Background: Understanding the composition and dynamics of the upper respiratory tract microbiota in healthy infants is a prerequisite to investigate the role of the microbiota in patients with respiratory diseases. This is especially true in early life, when the immune system is in development.
Objective: We sought to describe the dynamics of the upper respiratory tract microbiota in healthy infants within the first year of life.
Methods: After exclusion of low-quality samples, microbiota characterization was performed by using 16S rDNA pyrosequencing of 872 nasal swabs collected biweekly from 47 unselected infants.
Results: Bacterial density increased and diversity decreased within the first year of life (R(2) = 0.95 and 0.73, respectively).

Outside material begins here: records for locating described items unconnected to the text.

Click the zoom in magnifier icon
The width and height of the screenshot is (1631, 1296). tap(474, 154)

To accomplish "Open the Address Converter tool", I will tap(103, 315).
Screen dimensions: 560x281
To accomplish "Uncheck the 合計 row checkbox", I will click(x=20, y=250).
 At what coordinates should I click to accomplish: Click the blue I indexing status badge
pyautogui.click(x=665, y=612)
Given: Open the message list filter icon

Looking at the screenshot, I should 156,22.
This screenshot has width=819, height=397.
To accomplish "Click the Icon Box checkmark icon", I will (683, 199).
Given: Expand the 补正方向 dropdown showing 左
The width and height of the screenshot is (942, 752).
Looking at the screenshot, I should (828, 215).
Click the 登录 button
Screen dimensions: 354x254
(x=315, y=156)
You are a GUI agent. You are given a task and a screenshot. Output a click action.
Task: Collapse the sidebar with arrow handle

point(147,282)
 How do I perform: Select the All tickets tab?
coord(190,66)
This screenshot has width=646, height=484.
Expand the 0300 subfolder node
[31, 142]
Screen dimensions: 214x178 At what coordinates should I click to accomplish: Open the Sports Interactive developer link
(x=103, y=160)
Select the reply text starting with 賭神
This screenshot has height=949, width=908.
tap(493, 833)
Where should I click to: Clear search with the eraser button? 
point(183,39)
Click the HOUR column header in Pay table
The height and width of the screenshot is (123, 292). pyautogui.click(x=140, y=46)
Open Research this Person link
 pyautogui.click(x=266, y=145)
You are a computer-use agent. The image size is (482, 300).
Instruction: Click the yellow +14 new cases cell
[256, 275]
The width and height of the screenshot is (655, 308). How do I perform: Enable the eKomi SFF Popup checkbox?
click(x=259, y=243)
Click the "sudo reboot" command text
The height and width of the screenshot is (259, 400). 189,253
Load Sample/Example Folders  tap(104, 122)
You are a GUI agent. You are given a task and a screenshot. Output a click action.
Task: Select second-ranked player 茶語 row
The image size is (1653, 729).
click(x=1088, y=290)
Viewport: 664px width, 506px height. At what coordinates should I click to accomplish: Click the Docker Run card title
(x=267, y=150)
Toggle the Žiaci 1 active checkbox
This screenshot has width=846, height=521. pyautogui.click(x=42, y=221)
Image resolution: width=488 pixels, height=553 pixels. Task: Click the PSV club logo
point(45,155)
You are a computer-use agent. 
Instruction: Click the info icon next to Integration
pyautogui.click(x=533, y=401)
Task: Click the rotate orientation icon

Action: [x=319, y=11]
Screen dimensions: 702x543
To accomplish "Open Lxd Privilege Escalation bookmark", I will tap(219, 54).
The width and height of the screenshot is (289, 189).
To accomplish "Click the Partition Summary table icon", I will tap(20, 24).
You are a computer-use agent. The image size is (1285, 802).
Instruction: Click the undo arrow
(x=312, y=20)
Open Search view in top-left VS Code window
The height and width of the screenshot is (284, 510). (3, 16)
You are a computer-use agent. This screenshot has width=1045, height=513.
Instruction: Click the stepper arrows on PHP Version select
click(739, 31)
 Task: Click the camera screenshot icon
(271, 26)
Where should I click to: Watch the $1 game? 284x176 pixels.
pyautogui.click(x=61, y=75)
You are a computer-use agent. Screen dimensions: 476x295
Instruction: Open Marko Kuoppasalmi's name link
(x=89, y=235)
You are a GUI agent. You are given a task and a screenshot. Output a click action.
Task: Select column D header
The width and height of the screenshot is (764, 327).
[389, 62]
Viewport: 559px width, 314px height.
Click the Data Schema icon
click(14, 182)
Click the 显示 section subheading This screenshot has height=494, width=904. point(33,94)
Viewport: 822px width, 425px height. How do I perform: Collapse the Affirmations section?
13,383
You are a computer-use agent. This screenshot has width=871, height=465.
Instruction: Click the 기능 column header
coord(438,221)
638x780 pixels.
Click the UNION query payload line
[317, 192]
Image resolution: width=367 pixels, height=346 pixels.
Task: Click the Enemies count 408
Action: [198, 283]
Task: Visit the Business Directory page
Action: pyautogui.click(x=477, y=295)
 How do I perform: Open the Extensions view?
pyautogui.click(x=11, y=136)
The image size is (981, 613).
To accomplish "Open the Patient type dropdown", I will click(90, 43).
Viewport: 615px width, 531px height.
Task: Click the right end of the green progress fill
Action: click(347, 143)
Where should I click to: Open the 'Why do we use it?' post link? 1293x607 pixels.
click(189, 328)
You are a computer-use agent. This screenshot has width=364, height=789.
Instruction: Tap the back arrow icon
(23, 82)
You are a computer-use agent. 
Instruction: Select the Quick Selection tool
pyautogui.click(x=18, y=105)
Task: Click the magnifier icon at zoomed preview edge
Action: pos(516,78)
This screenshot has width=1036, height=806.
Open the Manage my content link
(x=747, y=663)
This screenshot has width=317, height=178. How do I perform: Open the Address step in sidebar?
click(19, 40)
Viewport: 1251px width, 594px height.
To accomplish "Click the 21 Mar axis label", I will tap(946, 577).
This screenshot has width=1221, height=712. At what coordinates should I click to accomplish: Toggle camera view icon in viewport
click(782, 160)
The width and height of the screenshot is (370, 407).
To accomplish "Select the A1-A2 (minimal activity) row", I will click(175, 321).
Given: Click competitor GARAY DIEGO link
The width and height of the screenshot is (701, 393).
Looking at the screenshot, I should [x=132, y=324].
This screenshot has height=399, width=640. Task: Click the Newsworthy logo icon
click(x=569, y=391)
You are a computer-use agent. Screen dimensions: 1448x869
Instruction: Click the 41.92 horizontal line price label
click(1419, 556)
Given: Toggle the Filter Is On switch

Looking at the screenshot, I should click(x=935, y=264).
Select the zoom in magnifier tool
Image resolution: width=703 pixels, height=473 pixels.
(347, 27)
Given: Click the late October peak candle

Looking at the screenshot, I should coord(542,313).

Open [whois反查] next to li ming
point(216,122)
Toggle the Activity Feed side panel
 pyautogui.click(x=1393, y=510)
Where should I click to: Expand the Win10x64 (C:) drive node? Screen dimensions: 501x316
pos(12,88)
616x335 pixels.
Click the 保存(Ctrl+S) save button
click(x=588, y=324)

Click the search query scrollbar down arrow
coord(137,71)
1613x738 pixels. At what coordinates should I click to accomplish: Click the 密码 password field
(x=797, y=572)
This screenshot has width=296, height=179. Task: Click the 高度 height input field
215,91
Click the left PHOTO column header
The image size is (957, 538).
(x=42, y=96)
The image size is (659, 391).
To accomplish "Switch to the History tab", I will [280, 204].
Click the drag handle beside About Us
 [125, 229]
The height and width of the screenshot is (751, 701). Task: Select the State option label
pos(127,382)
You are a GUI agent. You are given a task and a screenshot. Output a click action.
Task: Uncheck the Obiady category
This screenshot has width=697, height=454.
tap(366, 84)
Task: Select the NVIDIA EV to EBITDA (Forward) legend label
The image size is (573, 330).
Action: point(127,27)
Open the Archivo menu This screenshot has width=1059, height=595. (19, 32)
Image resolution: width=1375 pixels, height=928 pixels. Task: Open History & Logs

A distinct profile for the first 3 months of life was found with increased relative abundances of Staphlyococcaceae and Corynebacteriaceae (exponential decay: R(2) = 0.94 and 0.96, respectively). In addition, relative bacterial abundance and composition differed significantly from summer to winter months. The individual composition of the microbiota changed with increasing time intervals between samples and was best modeled by an exponential function (R(2) = 0.97). Within-subject dissimilarity in a 2-week time interval was consistently lower than that between subjects, indicating a personalized microbiota.
Conclusion: This study reveals age and seasonality as major factors driving the composition of the nasal microbiota within the first year of life. A subject's microbiota is personalized but dynamic throughout the first year. These data are indispensable to interpretation of cross-sectional studies and investigation of the role of the microbiota in both healthy subjects and patients with respiratory diseases. They might also serve as a baseline for future intervention studies.
Keywords: Nasal microbiota; age; bacterial families; cohort study; season; toddlers.